Porque vean, ese Dios que Juan tan paladina, olímpicamente define como ‘Amor' -“ Dios es amor ”-, ha hecho su suprema revelación, manifestación, se ha mostrado en su intimidad más recóndita, a la manera como lo podemos percibir los hombres, en Cristo Jesús, hijo de María.

Porque ciertamente no se trata de cualquiera amor –que la palabra hoy da para todo- sino del amor plasmado, encarnado, en el sentir y el actuar del hombre Jesús. De allí que todo verdadero amor, en nosotros, ha de ser regulado por la ejemplaridad de Cristo, a la vez impulso amante del corazón y obras .

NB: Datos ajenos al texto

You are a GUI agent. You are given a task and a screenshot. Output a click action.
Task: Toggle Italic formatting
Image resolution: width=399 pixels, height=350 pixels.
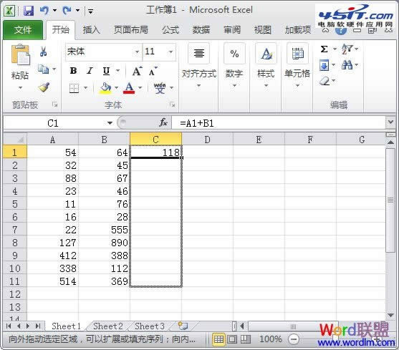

Y porque los sentimiento y obras de Jesús, en su vida terrena, se conformaron perfectamente -a la vez que eran manifestación de ellos- a los ‘sentimientos' y obras del mismo Dios en la hipóstasis del Verbo –razón en que consiste su eterna Vida-, por eso lo humano de Cristo será resucitado y llevado a la Vida, en Señorío, a la derecha del Padre, plenificando la entera creación.

Pero ¿cuál es la manera de amar –vivir- de Dios, más allá de su modalidad evidente de ser infinita, perfecta, plena? ¿la manera de amor –vivir- que resucita a Jesús y que nos resucitará a nosotros si sintonizamos con ella?

Repitiendo a Santo Tomás de Aquino: nosotros, la mayoría de las veces, queremos, amamos, porque ‘necesitamos'. El objeto de nuestro amor, ya sea persona o cosa, de alguna manera nos completa, nos perfecciona, quiebra nuestra soledad, satisface alguna de nuestras hambres, nos da algo que nos falta. Con nuestro amor ‘adquirimos'. Dios, en cambio, dice Tomás, no ama ni quiere para ‘adquirir', porque le falte algo –a Él nada le falta-; solo para dar. No para completar Su Felicidad, sino para participarla a otros. No para recibir sino para donar.

Y esa es la figura suprema del amor: no ‘desear', no ‘querer para mí'; sino ‘dar'. Y, cuando ese dar no es dar ‘algo' que tengo, mucho o poco –y cuanto más dé ciertamente más amo-; cuando ese dar –digo- no es dar ‘algo' mío sino ‘a mí mismo', allí estoy máximamente amando. No la limosna a un pobre, sino mi ser y mi vida al amigo, al amado, a la amada.

Ese modo de mar puede traducirse en darme hasta la muerte, pero, cotidianamente, se traduce en dar mi tiempo, mis sentimientos, mis preocupaciones, mis talentos, a los demás. Y cuanto más de, ciertamente más amo.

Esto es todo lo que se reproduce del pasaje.